Tomorrow, Calvin will 1 years old. It's incredible to believe that his infant year slipped by, just like that.
I watched as little teeth filled his mouth, and his loving toothless smile turned to toothy mischievious laugher. I hear this joyful giggle especially late into his wake window. It's like the thinnest line between the time of his life and complete meltdown. It's my absolute favorite time to play with him. When he takes baths, he stands up and starts throwing stuff out of the tub, laughing every time I say no firmly. He thinks it's a game.
He gives John and I (and probably anyone else that would let him get close enough) the biggest, wettest, suctioneist, loudest kisses. He "wah-wahs" with his little hands, claps, points, dances, and makes snoring sounds when he sees sleeping babies in books.
Sometimes he will hold my hand and walk, leading me around the room like he forgot that he doesn't know how to walk yet. He's able to stumble forward a few tiny baby steps but isn't quite catching his balance alone. He launches himself forward, facefirst, out of my arms, like he knows walking is a thing you do, and maybe if he fakes it till he makes it, it'll just work one day.
He's also learning how things work, all the time. The other day he figured out how to put light items over the air purifier launching them into the air over and over. He loves to push the little balls into the ball puzzles, his mouth opening super wide with exertion.
Right now, he's wearing this little helmet to correct his lopsided little head and I think it's making him less careful about bumping into stuff. He throws himself onto things, us, the wall, the ground.
It's fo funny to see a curious little new person learning, and gathering information, and developing bad habits, just like a grown up might.

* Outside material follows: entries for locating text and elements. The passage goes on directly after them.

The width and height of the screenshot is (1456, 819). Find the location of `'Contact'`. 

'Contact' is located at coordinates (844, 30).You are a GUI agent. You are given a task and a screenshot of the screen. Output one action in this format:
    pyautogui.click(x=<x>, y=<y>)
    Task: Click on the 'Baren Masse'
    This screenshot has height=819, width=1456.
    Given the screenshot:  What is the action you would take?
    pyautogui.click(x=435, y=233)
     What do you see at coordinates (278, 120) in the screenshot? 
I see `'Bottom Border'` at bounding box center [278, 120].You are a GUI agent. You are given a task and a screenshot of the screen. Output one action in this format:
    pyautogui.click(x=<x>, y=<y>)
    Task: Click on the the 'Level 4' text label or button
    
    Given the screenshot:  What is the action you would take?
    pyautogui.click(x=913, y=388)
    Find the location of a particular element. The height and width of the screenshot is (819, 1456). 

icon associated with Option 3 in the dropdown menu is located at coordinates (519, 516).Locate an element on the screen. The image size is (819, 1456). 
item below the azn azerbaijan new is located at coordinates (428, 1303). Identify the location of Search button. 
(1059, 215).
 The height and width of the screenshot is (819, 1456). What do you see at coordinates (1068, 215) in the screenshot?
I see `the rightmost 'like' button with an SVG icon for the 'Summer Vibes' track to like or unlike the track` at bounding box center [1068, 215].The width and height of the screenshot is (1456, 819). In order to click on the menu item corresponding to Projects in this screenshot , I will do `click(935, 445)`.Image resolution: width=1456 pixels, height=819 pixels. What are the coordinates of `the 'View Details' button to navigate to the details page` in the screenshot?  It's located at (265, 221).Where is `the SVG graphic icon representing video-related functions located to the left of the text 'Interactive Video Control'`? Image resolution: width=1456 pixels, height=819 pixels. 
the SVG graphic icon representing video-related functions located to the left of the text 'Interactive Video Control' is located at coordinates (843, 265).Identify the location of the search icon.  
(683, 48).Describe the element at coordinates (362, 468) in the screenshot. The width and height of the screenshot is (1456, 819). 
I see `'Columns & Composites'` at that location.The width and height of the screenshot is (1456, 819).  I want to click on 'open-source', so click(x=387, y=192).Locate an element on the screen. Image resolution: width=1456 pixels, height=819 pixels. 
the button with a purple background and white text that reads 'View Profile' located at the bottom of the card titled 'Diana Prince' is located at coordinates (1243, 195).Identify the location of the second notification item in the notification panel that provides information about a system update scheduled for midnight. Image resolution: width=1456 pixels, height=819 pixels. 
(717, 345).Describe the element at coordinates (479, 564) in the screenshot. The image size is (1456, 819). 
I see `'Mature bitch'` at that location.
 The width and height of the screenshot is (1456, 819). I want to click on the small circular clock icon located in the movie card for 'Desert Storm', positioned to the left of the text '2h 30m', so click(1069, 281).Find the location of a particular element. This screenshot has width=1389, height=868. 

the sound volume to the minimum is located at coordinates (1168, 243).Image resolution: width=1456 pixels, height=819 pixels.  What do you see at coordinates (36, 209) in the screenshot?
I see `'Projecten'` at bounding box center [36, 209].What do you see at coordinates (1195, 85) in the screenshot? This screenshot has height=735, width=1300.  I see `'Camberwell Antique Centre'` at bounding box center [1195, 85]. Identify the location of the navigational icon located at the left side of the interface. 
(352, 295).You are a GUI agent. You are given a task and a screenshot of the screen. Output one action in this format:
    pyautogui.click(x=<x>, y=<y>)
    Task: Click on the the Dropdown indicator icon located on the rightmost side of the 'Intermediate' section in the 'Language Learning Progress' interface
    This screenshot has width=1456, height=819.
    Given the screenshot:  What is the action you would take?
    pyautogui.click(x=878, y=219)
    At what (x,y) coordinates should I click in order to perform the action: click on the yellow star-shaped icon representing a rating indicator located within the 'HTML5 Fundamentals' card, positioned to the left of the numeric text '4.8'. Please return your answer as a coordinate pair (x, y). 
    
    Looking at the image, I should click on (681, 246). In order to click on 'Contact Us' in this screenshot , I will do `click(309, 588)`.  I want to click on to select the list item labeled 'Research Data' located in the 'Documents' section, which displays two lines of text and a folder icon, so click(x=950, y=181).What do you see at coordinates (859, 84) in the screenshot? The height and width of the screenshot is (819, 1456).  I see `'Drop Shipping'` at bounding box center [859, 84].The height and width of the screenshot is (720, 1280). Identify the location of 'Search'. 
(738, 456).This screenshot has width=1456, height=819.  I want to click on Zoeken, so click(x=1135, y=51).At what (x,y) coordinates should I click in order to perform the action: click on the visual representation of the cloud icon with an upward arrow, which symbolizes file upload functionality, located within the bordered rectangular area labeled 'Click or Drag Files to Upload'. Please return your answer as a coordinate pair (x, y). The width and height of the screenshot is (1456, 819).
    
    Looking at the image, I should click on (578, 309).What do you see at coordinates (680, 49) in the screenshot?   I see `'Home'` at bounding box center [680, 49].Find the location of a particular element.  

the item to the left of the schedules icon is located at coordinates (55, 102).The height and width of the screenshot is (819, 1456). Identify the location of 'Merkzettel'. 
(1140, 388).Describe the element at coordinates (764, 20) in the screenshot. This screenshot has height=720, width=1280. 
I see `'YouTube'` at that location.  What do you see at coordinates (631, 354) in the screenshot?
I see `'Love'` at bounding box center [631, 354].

And a year later, I definitely feel like I am no longer the same person. I look at my students with a different kind of tenderness. I also miss all the moments of my nieces and nephew growing up, I saw them plenty but just not enough as well. It's becoming more and more clear that this is life whether or not we leave an impact, whether or not we love or hate our day to day, that this is life and it passes us by one moment at a time.